--- Written instruction ---
Reproduce the records below with "computer-use agent" swapped for "desktop automation agent" in every place it occurs, leaving everything else unchanged.

>> START Records shown

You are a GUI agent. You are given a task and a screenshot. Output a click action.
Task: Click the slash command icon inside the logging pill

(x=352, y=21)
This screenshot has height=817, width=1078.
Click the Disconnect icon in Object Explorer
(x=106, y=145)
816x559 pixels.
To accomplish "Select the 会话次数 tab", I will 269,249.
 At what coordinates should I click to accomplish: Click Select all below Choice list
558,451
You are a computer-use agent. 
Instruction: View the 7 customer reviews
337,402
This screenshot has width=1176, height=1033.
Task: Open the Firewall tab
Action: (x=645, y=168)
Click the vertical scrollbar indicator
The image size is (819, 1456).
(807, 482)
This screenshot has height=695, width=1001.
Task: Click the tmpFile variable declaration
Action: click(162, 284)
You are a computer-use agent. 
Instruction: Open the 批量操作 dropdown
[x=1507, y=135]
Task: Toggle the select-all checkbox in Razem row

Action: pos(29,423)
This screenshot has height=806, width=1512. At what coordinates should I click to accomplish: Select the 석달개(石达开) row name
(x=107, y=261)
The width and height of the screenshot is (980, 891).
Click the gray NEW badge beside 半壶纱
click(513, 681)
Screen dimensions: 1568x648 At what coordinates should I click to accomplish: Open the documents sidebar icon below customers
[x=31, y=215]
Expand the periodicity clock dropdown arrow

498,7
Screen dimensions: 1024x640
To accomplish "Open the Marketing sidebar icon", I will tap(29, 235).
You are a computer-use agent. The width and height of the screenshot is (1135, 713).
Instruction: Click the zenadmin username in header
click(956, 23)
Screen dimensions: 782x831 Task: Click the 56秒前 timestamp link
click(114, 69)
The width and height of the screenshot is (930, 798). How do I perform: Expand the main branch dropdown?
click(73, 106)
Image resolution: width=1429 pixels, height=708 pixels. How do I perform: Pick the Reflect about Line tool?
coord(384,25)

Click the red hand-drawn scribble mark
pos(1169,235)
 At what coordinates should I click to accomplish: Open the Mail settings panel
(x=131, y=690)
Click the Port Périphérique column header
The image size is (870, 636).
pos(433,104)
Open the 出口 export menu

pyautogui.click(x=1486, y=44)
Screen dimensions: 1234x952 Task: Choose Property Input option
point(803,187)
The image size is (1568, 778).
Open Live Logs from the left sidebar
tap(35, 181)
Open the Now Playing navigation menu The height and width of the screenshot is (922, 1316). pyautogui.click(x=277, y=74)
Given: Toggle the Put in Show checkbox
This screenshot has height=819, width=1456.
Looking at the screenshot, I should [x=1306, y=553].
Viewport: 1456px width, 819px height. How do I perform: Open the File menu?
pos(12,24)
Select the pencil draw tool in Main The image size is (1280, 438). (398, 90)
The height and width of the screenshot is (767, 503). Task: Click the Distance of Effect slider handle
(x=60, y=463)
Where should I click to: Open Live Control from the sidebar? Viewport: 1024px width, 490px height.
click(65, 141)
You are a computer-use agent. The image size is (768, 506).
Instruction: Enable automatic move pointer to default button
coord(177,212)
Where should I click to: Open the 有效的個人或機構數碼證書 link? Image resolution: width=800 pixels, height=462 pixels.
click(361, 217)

>> END Records shown

--- In response ---
You are a GUI agent. You are given a task and a screenshot. Output a click action.
Task: Click the slash command icon inside the logging pill

(x=352, y=21)
This screenshot has height=817, width=1078.
Click the Disconnect icon in Object Explorer
(x=106, y=145)
816x559 pixels.
To accomplish "Select the 会话次数 tab", I will 269,249.
 At what coordinates should I click to accomplish: Click Select all below Choice list
558,451
You are a desktop automation agent. 
Instruction: View the 7 customer reviews
337,402
This screenshot has width=1176, height=1033.
Task: Open the Firewall tab
Action: (x=645, y=168)
Click the vertical scrollbar indicator
The image size is (819, 1456).
(807, 482)
This screenshot has height=695, width=1001.
Task: Click the tmpFile variable declaration
Action: click(162, 284)
You are a desktop automation agent. 
Instruction: Open the 批量操作 dropdown
[x=1507, y=135]
Task: Toggle the select-all checkbox in Razem row

Action: pos(29,423)
This screenshot has height=806, width=1512. At what coordinates should I click to accomplish: Select the 석달개(石达开) row name
(x=107, y=261)
The width and height of the screenshot is (980, 891).
Click the gray NEW badge beside 半壶纱
click(513, 681)
Screen dimensions: 1568x648 At what coordinates should I click to accomplish: Open the documents sidebar icon below customers
[x=31, y=215]
Expand the periodicity clock dropdown arrow

498,7
Screen dimensions: 1024x640
To accomplish "Open the Marketing sidebar icon", I will tap(29, 235).
You are a desktop automation agent. The width and height of the screenshot is (1135, 713).
Instruction: Click the zenadmin username in header
click(956, 23)
Screen dimensions: 782x831 Task: Click the 56秒前 timestamp link
click(114, 69)
The width and height of the screenshot is (930, 798). How do I perform: Expand the main branch dropdown?
click(73, 106)
Image resolution: width=1429 pixels, height=708 pixels. How do I perform: Pick the Reflect about Line tool?
coord(384,25)

Click the red hand-drawn scribble mark
pos(1169,235)
 At what coordinates should I click to accomplish: Open the Mail settings panel
(x=131, y=690)
Click the Port Périphérique column header
The image size is (870, 636).
pos(433,104)
Open the 出口 export menu

pyautogui.click(x=1486, y=44)
Screen dimensions: 1234x952 Task: Choose Property Input option
point(803,187)
The image size is (1568, 778).
Open Live Logs from the left sidebar
tap(35, 181)
Open the Now Playing navigation menu The height and width of the screenshot is (922, 1316). pyautogui.click(x=277, y=74)
Given: Toggle the Put in Show checkbox
This screenshot has height=819, width=1456.
Looking at the screenshot, I should [x=1306, y=553].
Viewport: 1456px width, 819px height. How do I perform: Open the File menu?
pos(12,24)
Select the pencil draw tool in Main The image size is (1280, 438). (398, 90)
The height and width of the screenshot is (767, 503). Task: Click the Distance of Effect slider handle
(x=60, y=463)
Where should I click to: Open Live Control from the sidebar? Viewport: 1024px width, 490px height.
click(65, 141)
You are a desktop automation agent. The image size is (768, 506).
Instruction: Enable automatic move pointer to default button
coord(177,212)
Where should I click to: Open the 有效的個人或機構數碼證書 link? Image resolution: width=800 pixels, height=462 pixels.
click(361, 217)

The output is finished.